AB 1554 (Gonzalez) requires an employer to notify, in a prescribed manner, an employee who participates in a flexible spending account of any deadline to withdraw funds before the end of the plan year.
SB 142 (Wiener) requires an employer to provide a lactation room or location that includes prescribed features and requires an employer, among other things, to provide access to a sink and refrigerator in close proximity to the employee’s workspace. The bill also prohibits an employer from discharging, or in any other manner discriminating or retaliating against, an employee for exercising rights the bill and establishes remedies that include filing a complaint with the Labor Commissioner. Lastly, the bill requires an employer to develop and implement a policy regarding lactation accommodation and make it available to employees.
SB 778 (Committee on Labor, Public Employment and Retirement) provides technical, but important, changes to the requirements imposed by last year’s SB 1343. That bill, by Senator Holly Mitchell, imposed new semiannual training and education requirements for nonsupervisory employees, similar to those already required for supervisors. But because of the way the deadlines were written, the bill inadvertently required some businesses and public agencies that were already training nonsupervisory employees to provide that training in consecutive years.
SB 778, which was authored by the Committee on Labor, Public Employment and Retirement, is the result of continued cooperation between CSAC and other public- and private- entity groups that engaged in SB 1343 stakeholder discussions last year.
SB 542 (Stern) creates, only until January 1, 2025, a rebuttable presumption for specified peace officers and firefighters that a diagnosis of post-traumatic stress disorder is occupational, and therefore covered by the workers’ compensation system. The bill also prohibits compensation from being paid for a claim of injury unless the member has performed services for the department or unit for at least 6 months, unless the injury is caused by a sudden and extraordinary employment condition.
This bill was significantly scaled-back from its original form which would have applied to all diagnoses of mental illness—rather than solely post-traumatic stress disorder—and applied retroactively.

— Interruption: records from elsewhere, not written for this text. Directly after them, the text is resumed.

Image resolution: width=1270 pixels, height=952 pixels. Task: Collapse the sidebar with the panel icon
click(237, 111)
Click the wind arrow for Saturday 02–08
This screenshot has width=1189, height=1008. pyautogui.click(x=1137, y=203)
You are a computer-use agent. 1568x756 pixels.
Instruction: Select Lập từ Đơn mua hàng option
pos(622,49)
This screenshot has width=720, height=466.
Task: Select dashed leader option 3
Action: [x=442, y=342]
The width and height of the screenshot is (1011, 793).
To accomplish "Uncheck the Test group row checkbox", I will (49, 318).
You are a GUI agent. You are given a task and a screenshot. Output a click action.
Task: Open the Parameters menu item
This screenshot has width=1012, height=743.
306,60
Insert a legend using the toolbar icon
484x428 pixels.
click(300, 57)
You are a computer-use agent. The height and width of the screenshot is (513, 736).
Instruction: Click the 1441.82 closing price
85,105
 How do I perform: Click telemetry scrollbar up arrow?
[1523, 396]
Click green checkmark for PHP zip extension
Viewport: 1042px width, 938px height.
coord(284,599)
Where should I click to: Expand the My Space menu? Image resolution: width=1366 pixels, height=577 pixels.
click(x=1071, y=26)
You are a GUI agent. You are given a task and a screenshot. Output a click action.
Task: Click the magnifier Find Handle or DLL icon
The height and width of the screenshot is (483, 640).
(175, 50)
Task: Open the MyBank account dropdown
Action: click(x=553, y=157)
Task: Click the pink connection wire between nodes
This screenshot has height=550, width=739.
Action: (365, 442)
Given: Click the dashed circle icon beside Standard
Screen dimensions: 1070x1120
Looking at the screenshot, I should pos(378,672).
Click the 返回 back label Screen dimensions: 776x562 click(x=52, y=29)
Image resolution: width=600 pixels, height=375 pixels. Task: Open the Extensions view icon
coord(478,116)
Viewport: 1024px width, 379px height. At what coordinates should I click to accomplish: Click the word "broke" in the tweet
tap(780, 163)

AB 1320 (Nazarian) would, upon the passage of a federal law that imposes sanctions on the government of Turkey for failure to officially acknowledge its responsibility for the Armenian Genocide, prohibit the boards of administration of the Public Employees’ Retirement System and the State Teachers’ Retirement System from making additional or new investments, or renewing existing investments, of public employee retirement funds in an investment vehicle in the government of Turkey that is issued by the government of Turkey or that is owned by the government of Turkey. The bill would repeal the prohibited investment and reporting provisions on January 1, 2025, or if a determination is made by the board, the Department of State, the Congress of the United States, or another appropriate federal agency that the government of Turkey has officially acknowledged its responsibility for the Armenian Genocide, whichever occurs first.